GOAL: Reproduce the listing below word for word, from its first line up to and including the line with "Looking at the screenshot, I should coord(57,413).".

Entries on target coordinates:
------------------------------------------------------------------------

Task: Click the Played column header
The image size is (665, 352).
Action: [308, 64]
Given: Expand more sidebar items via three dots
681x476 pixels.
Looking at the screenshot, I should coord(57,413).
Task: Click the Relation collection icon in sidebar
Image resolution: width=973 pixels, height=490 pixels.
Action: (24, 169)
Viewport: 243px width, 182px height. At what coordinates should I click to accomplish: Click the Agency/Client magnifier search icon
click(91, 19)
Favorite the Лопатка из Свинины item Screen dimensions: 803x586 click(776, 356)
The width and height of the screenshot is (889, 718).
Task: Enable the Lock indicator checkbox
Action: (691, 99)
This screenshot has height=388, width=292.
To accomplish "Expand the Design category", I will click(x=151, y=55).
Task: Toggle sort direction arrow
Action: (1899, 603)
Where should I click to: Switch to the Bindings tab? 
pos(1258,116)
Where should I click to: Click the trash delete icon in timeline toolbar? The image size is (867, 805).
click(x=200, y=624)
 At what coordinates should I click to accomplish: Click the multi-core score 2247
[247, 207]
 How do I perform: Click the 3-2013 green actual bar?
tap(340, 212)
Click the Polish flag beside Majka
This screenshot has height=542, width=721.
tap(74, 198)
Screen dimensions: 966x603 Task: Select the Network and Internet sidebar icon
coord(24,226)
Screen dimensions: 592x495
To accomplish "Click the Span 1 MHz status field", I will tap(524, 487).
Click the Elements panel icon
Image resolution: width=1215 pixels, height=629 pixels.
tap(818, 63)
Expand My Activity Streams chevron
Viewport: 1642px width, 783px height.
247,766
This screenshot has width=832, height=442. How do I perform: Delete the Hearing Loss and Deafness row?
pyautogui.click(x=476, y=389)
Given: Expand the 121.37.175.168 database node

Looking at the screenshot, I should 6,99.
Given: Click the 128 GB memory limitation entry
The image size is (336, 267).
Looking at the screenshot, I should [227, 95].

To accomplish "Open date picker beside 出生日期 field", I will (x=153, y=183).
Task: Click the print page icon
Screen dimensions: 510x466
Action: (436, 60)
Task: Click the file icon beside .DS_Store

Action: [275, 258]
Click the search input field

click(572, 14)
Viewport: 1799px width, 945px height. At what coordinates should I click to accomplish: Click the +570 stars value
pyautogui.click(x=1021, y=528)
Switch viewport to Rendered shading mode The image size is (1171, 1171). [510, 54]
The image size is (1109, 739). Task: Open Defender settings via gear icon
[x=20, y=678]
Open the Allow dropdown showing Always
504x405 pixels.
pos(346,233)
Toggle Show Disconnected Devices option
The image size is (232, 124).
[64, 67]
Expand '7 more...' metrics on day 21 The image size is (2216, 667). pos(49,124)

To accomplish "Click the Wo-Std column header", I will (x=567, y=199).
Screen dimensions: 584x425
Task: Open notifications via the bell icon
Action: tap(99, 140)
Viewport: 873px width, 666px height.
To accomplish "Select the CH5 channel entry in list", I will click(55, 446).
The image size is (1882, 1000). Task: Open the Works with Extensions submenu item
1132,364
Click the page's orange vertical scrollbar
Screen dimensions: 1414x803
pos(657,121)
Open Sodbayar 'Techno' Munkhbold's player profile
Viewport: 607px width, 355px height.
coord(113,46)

------------------------------------------------------------------------

FULL SOLUTION:
Task: Click the Played column header
The image size is (665, 352).
Action: [308, 64]
Given: Expand more sidebar items via three dots
681x476 pixels.
Looking at the screenshot, I should coord(57,413).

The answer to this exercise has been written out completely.